Pawrly sources expose data as tables (SELECT * FROM github.pulls). But many useful operations are call-shaped rather than table-shaped: a search endpoint parameterized by a query string, a lookup that takes an input, a glob over a pattern. Table-valued functions model these: named, reusable operations with ordered, typed arguments that return rows.
SELECT i.title, i.state
FROM github.search_issues('is:open label:bug', 50) AS i
WHERE i.state = 'open';Functions are either builtin (shipped with Pawrly) or declared in pawrly.yaml. A declared function is either attached to a source (inheriting its connection and auth) or standalone (with its own namespace, kind, and config).
Calling functions from SQL
-- simple call
SELECT * FROM github.search_issues('is:open label:bug', 50);
-- alias, join, post-filter (WHERE applies on top of the function result)

— DATASET ROWS —
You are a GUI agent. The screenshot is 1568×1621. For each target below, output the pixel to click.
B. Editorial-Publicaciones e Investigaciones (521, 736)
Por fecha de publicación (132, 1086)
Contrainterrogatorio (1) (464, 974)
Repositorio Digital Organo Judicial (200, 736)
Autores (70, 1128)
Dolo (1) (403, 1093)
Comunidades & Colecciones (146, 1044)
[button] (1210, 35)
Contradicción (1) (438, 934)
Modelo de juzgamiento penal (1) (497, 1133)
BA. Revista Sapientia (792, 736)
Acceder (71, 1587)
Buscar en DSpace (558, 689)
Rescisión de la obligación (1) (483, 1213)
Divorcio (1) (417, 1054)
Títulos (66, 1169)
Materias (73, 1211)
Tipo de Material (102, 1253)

— REQUIRED TASK A —
Answer these from the Pawrly functions page:
(i) Where can a Pawrly function come from?
(ii) What does a declared function attached to a source inherit from it?
(iii) What two arguments does the example pass to github.search_issues?
— REQUIRED TASK B —
The Pawrly functions page says sources already expose data as tables. Why does it add table-valued functions?
— REQUIRED TASK C —
Continue the Pawrly functions page from where it stops.

— RIGHT ANSWER A —
(i) It is either builtin, meaning shipped with Pawrly, or declared in pawrly.yaml.
(ii) It inherits the source's connection and auth.
(iii) The query string 'is:open label:bug' and the number 50.

— RIGHT ANSWER B —
Many useful operations are call-shaped rather than table-shaped, such as a search endpoint that takes a query string, a lookup that takes an input, or a glob over a pattern. Table-valued functions model these as named, reusable operations with ordered, typed arguments that return rows.

— RIGHT ANSWER C —
SELECT i.title
FROM github.search_issues('is:open', 100) AS i
JOIN github.pulls p ON p.number = i.number
WHERE i.user_login <> 'dependabot[bot]';
-- CTEs / subqueries / UNION branches all work
WITH hot AS (SELECT * FROM github.search_issues('label:p0', 20))
SELECT count(*) FROM hot;
-- builtin
SELECT file_name, size_bytes FROM file.glob('./data/*.parquet') ORDER BY 1;Rules:
- Positional arguments only, matched against the declared order. Trailing optional/defaulted arguments may be omitted.
- Arguments must be literals (strings, numbers, booleans, including negatives). Column references and expressions are rejected at plan time, a DataFusion constraint on table-function args. Use the CLI / MCP named-arg forms when you want name=value ergonomics.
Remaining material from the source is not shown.